OBJECTIVE: Huntington's disease (HD) has been reported to occur rarely in black patients. A new genetic variant-Huntington's disease-like 2 (HDL2) - occurring more frequently in blacks, has recently been described. The absence of an expanded trinucleotide repeat at the chromosome 4 HD locus was previously regarded as a way of excluding classic HD. The objective of this paper is to describe a number of black patients with genetically proven HD and to review its occurrence in Africa. METHODS: Eleven black families (12 subjects), with genetically proven HD, are described: 9 from the Dr George Mukhari Hospital, and 2 from private practice in Tshwane.

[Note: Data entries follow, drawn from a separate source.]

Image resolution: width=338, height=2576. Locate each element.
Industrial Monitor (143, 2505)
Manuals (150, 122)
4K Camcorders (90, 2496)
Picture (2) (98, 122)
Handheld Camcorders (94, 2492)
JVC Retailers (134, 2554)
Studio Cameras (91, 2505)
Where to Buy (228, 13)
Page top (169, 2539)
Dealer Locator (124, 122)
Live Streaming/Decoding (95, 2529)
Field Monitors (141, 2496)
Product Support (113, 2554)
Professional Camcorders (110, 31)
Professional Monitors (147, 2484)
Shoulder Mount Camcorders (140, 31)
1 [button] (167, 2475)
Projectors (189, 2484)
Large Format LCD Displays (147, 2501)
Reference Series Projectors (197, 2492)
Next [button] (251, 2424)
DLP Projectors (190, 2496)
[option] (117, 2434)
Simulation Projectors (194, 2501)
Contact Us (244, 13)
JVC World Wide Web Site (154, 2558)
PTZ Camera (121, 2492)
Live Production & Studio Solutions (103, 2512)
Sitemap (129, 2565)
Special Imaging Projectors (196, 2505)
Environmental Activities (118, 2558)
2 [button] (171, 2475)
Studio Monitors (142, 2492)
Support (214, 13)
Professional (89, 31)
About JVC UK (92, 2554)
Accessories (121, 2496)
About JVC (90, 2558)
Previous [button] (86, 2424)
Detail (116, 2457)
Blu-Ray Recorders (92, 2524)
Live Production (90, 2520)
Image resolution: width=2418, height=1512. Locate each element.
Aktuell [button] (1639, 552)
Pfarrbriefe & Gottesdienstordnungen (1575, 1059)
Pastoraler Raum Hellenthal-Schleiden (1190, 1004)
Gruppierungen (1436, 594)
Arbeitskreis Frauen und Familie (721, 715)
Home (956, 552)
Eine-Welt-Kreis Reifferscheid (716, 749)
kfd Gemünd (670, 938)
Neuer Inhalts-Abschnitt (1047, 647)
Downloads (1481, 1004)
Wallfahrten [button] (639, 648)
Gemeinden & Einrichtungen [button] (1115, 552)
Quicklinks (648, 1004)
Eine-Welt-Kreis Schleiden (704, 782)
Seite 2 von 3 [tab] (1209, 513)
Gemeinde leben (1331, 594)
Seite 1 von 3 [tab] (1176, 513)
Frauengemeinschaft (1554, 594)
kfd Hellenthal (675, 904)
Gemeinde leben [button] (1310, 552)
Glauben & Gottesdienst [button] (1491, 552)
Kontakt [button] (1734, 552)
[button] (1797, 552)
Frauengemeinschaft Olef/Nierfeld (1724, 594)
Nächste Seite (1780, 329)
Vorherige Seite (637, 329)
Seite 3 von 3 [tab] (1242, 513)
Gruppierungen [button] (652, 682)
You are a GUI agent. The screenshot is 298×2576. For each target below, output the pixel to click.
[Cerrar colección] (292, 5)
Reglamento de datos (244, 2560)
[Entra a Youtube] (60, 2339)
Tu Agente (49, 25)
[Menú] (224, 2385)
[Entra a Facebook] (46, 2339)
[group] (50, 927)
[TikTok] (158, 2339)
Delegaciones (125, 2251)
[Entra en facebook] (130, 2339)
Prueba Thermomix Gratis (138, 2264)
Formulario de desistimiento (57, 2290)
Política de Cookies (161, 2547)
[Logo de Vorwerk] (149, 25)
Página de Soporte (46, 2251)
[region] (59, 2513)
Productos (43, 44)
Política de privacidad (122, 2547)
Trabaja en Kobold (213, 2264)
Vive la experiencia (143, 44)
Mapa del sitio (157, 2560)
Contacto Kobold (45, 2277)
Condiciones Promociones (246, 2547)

RESULTS: Chorea was present in all 12 patients and cognitive decline in 9. Nine had an age of onset between 30 and 50 years. Six families exhibited expansion of the trinucleotide repeat at the chromosome 4, IT 15 gene (HD), and 5 a junctophilin (JPH3) trinucleotide expansion at chromosome 16 (HDL2). The HDL2 subtype showed a tendency towards a later age of onset. CONCLUSIONS: The clinical presentation of the two genotypes (i.e. HD and HDL2) appears to be similar. The actual rate of occurrence of HD in blacks may require re-assessment. Considering the number of Huntington's chorea patients occurring in our area (Garankuwa), the possibility of clustering of the condition arises.